• _ASSIGNMENT_: Among the records below, find each line containing the word "agent" and copy it.

Pixel coordinate grounding data:
========
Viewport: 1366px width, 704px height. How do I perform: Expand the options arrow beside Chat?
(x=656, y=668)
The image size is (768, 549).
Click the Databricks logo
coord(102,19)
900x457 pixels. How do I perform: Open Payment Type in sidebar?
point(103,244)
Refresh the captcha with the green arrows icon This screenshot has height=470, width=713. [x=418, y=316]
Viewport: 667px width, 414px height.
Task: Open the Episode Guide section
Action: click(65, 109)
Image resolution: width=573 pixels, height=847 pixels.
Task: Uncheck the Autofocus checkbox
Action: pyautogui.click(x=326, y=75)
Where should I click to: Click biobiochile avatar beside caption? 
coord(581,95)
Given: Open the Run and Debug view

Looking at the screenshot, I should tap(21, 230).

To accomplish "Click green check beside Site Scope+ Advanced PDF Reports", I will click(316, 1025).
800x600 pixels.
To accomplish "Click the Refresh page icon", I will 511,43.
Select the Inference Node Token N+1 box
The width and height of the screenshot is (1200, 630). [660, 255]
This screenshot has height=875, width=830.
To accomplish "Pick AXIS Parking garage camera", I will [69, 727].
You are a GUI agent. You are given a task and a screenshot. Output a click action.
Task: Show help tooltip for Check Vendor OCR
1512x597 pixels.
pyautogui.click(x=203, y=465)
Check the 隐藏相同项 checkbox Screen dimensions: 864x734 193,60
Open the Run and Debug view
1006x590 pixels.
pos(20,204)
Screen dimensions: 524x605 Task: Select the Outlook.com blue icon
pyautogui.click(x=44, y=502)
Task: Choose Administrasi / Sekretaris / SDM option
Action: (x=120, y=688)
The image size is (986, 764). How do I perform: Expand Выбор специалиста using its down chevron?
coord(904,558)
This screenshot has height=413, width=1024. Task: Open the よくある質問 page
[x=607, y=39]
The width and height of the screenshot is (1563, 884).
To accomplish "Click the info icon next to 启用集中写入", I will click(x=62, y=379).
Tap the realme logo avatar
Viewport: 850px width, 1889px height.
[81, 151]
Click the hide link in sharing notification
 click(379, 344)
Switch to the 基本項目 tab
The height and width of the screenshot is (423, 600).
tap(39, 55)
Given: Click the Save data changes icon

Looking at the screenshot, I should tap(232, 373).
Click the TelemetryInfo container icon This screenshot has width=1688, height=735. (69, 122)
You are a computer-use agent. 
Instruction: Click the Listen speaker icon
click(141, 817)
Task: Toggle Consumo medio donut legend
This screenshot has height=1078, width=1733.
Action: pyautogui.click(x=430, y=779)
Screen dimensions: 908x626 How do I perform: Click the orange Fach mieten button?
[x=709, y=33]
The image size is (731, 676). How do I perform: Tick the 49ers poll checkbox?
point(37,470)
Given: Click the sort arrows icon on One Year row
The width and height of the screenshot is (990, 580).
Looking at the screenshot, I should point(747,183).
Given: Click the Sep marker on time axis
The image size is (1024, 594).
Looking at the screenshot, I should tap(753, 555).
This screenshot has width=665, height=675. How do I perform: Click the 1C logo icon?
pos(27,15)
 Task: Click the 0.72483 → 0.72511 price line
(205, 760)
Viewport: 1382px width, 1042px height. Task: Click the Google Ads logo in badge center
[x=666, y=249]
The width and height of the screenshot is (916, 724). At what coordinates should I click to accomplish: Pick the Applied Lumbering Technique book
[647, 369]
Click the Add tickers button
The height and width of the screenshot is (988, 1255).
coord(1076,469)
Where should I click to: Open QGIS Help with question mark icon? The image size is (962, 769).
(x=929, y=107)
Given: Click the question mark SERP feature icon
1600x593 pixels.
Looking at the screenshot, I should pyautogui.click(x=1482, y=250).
========
• _THE ANSWER_:
You are a GUI agent. You are given a task and a screenshot. Output a click action.
You are a computer-use agent. 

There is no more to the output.